--- WHAT IS EXPECTED ---
Rewrite the entries below as a JSON list of strings, with one string for each line and no strings for blank lines.

[start of THE RECORDS]

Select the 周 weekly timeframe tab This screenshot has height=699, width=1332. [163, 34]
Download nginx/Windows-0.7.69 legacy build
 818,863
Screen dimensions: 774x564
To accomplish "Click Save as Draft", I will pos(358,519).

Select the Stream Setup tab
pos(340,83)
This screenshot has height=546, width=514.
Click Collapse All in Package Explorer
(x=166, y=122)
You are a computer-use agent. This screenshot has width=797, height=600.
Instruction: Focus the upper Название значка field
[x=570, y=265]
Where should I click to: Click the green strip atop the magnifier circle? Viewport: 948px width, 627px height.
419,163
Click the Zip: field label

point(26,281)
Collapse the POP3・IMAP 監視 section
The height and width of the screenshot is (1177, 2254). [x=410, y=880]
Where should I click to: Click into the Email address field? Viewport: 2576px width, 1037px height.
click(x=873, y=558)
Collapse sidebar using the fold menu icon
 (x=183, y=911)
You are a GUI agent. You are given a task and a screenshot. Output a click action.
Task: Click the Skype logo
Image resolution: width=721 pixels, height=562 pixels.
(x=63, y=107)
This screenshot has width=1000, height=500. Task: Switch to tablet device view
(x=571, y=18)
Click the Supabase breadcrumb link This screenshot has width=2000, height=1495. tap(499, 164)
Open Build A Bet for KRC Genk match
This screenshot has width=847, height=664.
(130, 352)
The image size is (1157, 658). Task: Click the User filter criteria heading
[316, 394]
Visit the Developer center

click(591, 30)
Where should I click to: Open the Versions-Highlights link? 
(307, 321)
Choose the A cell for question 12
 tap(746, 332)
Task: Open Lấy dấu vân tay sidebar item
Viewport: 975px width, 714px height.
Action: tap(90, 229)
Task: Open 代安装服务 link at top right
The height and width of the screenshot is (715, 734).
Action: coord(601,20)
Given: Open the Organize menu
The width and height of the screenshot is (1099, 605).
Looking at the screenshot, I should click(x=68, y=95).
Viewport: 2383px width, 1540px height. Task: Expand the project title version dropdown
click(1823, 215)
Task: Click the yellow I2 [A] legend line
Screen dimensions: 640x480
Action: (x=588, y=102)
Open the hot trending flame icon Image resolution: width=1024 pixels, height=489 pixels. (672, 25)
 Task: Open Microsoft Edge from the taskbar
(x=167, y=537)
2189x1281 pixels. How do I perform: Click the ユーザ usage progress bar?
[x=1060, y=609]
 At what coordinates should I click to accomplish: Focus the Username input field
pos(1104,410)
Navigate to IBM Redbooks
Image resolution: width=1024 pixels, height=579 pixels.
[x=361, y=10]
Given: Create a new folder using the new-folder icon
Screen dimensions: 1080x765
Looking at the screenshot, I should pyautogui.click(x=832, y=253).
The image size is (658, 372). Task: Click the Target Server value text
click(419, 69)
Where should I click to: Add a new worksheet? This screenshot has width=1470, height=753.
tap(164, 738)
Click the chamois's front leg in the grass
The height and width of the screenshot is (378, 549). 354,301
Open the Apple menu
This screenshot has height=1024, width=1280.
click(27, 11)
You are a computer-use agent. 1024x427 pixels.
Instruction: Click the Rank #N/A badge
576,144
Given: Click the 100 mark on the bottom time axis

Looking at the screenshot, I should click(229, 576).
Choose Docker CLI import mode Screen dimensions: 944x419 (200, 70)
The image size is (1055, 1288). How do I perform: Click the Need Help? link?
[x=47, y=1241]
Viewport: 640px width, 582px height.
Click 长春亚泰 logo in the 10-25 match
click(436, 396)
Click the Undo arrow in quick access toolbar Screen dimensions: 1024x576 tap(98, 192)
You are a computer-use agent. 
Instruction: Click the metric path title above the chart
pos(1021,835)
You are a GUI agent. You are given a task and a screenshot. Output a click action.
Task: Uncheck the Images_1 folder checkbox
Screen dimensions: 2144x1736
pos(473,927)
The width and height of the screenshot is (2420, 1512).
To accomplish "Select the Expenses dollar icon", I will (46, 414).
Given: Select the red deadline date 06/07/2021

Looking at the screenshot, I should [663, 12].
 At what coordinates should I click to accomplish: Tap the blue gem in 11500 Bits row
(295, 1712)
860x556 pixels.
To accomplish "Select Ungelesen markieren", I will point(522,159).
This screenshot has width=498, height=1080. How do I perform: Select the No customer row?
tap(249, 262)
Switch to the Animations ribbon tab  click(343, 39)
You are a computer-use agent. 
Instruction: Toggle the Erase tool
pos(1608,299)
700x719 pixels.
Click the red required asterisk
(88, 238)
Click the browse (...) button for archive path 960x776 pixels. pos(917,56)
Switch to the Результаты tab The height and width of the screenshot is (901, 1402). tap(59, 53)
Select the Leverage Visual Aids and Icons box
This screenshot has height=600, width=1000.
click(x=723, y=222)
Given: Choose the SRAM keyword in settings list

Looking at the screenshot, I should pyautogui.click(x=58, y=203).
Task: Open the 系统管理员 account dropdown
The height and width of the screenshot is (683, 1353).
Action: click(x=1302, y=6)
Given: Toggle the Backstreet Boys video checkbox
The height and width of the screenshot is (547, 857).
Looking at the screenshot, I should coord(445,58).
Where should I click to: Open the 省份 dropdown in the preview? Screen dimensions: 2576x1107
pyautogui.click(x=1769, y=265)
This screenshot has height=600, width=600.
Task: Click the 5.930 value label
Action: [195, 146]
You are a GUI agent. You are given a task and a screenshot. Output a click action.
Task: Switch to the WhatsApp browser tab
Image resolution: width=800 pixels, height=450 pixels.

[end of THE RECORDS]

--- WORKED SOLUTION ---
[
  "Select the 周 weekly timeframe tab This screenshot has height=699, width=1332. [163, 34]",
  "Download nginx/Windows-0.7.69 legacy build",
  " 818,863",
  "Screen dimensions: 774x564",
  "To accomplish \"Click Save as Draft\", I will pos(358,519).",
  "Select the Stream Setup tab",
  "pos(340,83)",
  "This screenshot has height=546, width=514.",
  "Click Collapse All in Package Explorer",
  "(x=166, y=122)",
  "You are a computer-use agent. This screenshot has width=797, height=600.",
  "Instruction: Focus the upper Название значка field",
  "[x=570, y=265]",
  "Where should I click to: Click the green strip atop the magnifier circle? Viewport: 948px width, 627px height.",
  "419,163",
  "Click the Zip: field label",
  "point(26,281)",
  "Collapse the POP3・IMAP 監視 section",
  "The height and width of the screenshot is (1177, 2254). [x=410, y=880]",
  "Where should I click to: Click into the Email address field? Viewport: 2576px width, 1037px height.",
  "click(x=873, y=558)",
  "Collapse sidebar using the fold menu icon",
  " (x=183, y=911)",
  "You are a GUI agent. You are given a task and a screenshot. Output a click action.",
  "Task: Click the Skype logo",
  "Image resolution: width=721 pixels, height=562 pixels.",
  "(x=63, y=107)",
  "This screenshot has width=1000, height=500. Task: Switch to tablet device view",
  "(x=571, y=18)",
  "Click the Supabase breadcrumb link This screenshot has width=2000, height=1495. tap(499, 164)",
  "Open Build A Bet for KRC Genk match",
  "This screenshot has width=847, height=664.",
  "(130, 352)",
  "The image size is (1157, 658). Task: Click the User filter criteria heading",
  "[316, 394]",
  "Visit the Developer center",
  "click(591, 30)",
  "Where should I click to: Open the Versions-Highlights link? ",
  "(307, 321)",
  "Choose the A cell for question 12",
  " tap(746, 332)",
  "Task: Open Lấy dấu vân tay sidebar item",
  "Viewport: 975px width, 714px height.",
  "Action: tap(90, 229)",
  "Task: Open 代安装服务 link at top right",
  "The height and width of the screenshot is (715, 734).",
  "Action: coord(601,20)",
  "Given: Open the Organize menu",
  "The width and height of the screenshot is (1099, 605).",
  "Looking at the screenshot, I should click(x=68, y=95).",
  "Viewport: 2383px width, 1540px height. Task: Expand the project title version dropdown",
  "click(1823, 215)",
  "Task: Click the yellow I2 [A] legend line",
  "Screen dimensions: 640x480",
  "Action: (x=588, y=102)",
  "Open the hot trending flame icon Image resolution: width=1024 pixels, height=489 pixels. (672, 25)",
  " Task: Open Microsoft Edge from the taskbar",
  "(x=167, y=537)",
  "2189x1281 pixels. How do I perform: Click the ユーザ usage progress bar?",
  "[x=1060, y=609]",
  " At what coordinates should I click to accomplish: Focus the Username input field",
  "pos(1104,410)",
  "Navigate to IBM Redbooks",
  "Image resolution: width=1024 pixels, height=579 pixels.",
  "[x=361, y=10]",
  "Given: Create a new folder using the new-folder icon",
  "Screen dimensions: 1080x765",
  "Looking at the screenshot, I should pyautogui.click(x=832, y=253).",
  "The image size is (658, 372). Task: Click the Target Server value text",
  "click(419, 69)",
  "Where should I click to: Add a new worksheet? This screenshot has width=1470, height=753.",
  "tap(164, 738)",
  "Click the chamois's front leg in the grass",
  "The height and width of the screenshot is (378, 549). 354,301",
  "Open the Apple menu",
  "This screenshot has height=1024, width=1280.",
  "click(27, 11)",
  "You are a computer-use agent. 1024x427 pixels.",
  "Instruction: Click the Rank #N/A badge",
  "576,144",
  "Given: Click the 100 mark on the bottom time axis",
  "Looking at the screenshot, I should click(229, 576).",
  "Choose Docker CLI import mode Screen dimensions: 944x419 (200, 70)",
  "The image size is (1055, 1288). How do I perform: Click the Need Help? link?",
  "[x=47, y=1241]",
  "Viewport: 640px width, 582px height.",
  "Click 长春亚泰 logo in the 10-25 match",
  "click(436, 396)",
  "Click the Undo arrow in quick access toolbar Screen dimensions: 1024x576 tap(98, 192)",
  "You are a computer-use agent. ",
  "Instruction: Click the metric path title above the chart",
  "pos(1021,835)",
  "You are a GUI agent. You are given a task and a screenshot. Output a click action.",
  "Task: Uncheck the Images_1 folder checkbox",
  "Screen dimensions: 2144x1736",
  "pos(473,927)",
  "The width and height of the screenshot is (2420, 1512).",
  "To accomplish \"Select the Expenses dollar icon\", I will (46, 414).",
  "Given: Select the red deadline date 06/07/2021",
  "Looking at the screenshot, I should [663, 12].",
  " At what coordinates should I click to accomplish: Tap the blue gem in 11500 Bits row",
  "(295, 1712)",
  "860x556 pixels.",
  "To accomplish \"Select Ungelesen markieren\", I will point(522,159).",
  "This screenshot has width=498, height=1080. How do I perform: Select the No customer row?",
  "tap(249, 262)",
  "Switch to the Animations ribbon tab  click(343, 39)",
  "You are a computer-use agent. ",
  "Instruction: Toggle the Erase tool",
  "pos(1608,299)",
  "700x719 pixels.",
  "Click the red required asterisk",
  "(88, 238)",
  "Click the browse (...) button for archive path 960x776 pixels. pos(917,56)",
  "Switch to the Результаты tab The height and width of the screenshot is (901, 1402). tap(59, 53)",
  "Select the Leverage Visual Aids and Icons box",
  "This screenshot has height=600, width=1000.",
  "click(x=723, y=222)",
  "Given: Choose the SRAM keyword in settings list",
  "Looking at the screenshot, I should pyautogui.click(x=58, y=203).",
  "Task: Open the 系统管理员 account dropdown",
  "The height and width of the screenshot is (683, 1353).",
  "Action: click(x=1302, y=6)",
  "Given: Toggle the Backstreet Boys video checkbox",
  "The height and width of the screenshot is (547, 857).",
  "Looking at the screenshot, I should coord(445,58).",
  "Where should I click to: Open the 省份 dropdown in the preview? Screen dimensions: 2576x1107",
  "pyautogui.click(x=1769, y=265)",
  "This screenshot has height=600, width=600.",
  "Task: Click the 5.930 value label",
  "Action: [195, 146]",
  "You are a GUI agent. You are given a task and a screenshot. Output a click action.",
  "Task: Switch to the WhatsApp browser tab",
  "Image resolution: width=800 pixels, height=450 pixels."
]